According to the department, the 87 doctors went back on their promise to serve in the province’s public health facilities, and they are now required to repay the money spent educating them.

“Up to R387 000 has been spent on putting these doctors through university,” said the department’s spokesman, Sizwe Kupelo.

The students were given bursaries in exchange for them completing their community service year in understaffed hospitals in the Eastern Cape’s rural areas.

The KwaZulu-Natal Health Department has said it has no such problem. The KZN department’s spokesman, Chris Maxon, said 425 people had been registered in the province to complete their community service year, and so far, there had been no reports of any of them not showing up for duty.

Medical students in South Africa are required to study for six years, followed by a one year internship at a teaching hospital, and one year of community service.

Dr Norman Mabasa, a spokesman for the South African Medical Association, said 80 percent of the medical students in the country were on some kind of loan from the government – which cost up to R250 million a year. “Sama supports the funding of students, as many people cannot afford to go to medical school,” he said.

Mabasa said the Eastern Cape was experiencing this problem as there were few incentives to work in rural areas. “Many of these newly qualified doctors come from rural areas in the Eastern Cape, and they are given bursaries to study in places like Wits, UCT, and UKZN,” he said.

“The problem comes when they don’t want to return to the Eastern Cape. It is an under-resourced province, and these doctors would rather work in other provinces.”

[Saved entries]

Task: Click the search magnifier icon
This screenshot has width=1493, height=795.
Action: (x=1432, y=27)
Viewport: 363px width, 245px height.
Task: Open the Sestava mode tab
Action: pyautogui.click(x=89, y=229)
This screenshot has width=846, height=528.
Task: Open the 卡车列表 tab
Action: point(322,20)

• _Activities_:
a - According to the article on the bursary doctors, how many people were registered in KwaZulu-Natal to complete their community service year?
b - Rewrite the passage of the article on the bursary doctors starting at "According to the" and ending at "spokesman, Sizwe Kupelo.", with "spokesman" swapped for "spokesperson".
c - Name every person in the article on the bursary doctors who is identified as a spokesman.
The rows have no role in this work.

• _Problem solutions_:
a - 425 people.

b -
According to the department, the 87 doctors went back on their promise to serve in the province’s public health facilities, and they are now required to repay the money spent educating them.

“Up to R387 000 has been spent on putting these doctors through university,” said the department’s spokesperson, Sizwe Kupelo.

c - Sizwe Kupelo, Chris Maxon, and Dr Norman Mabasa.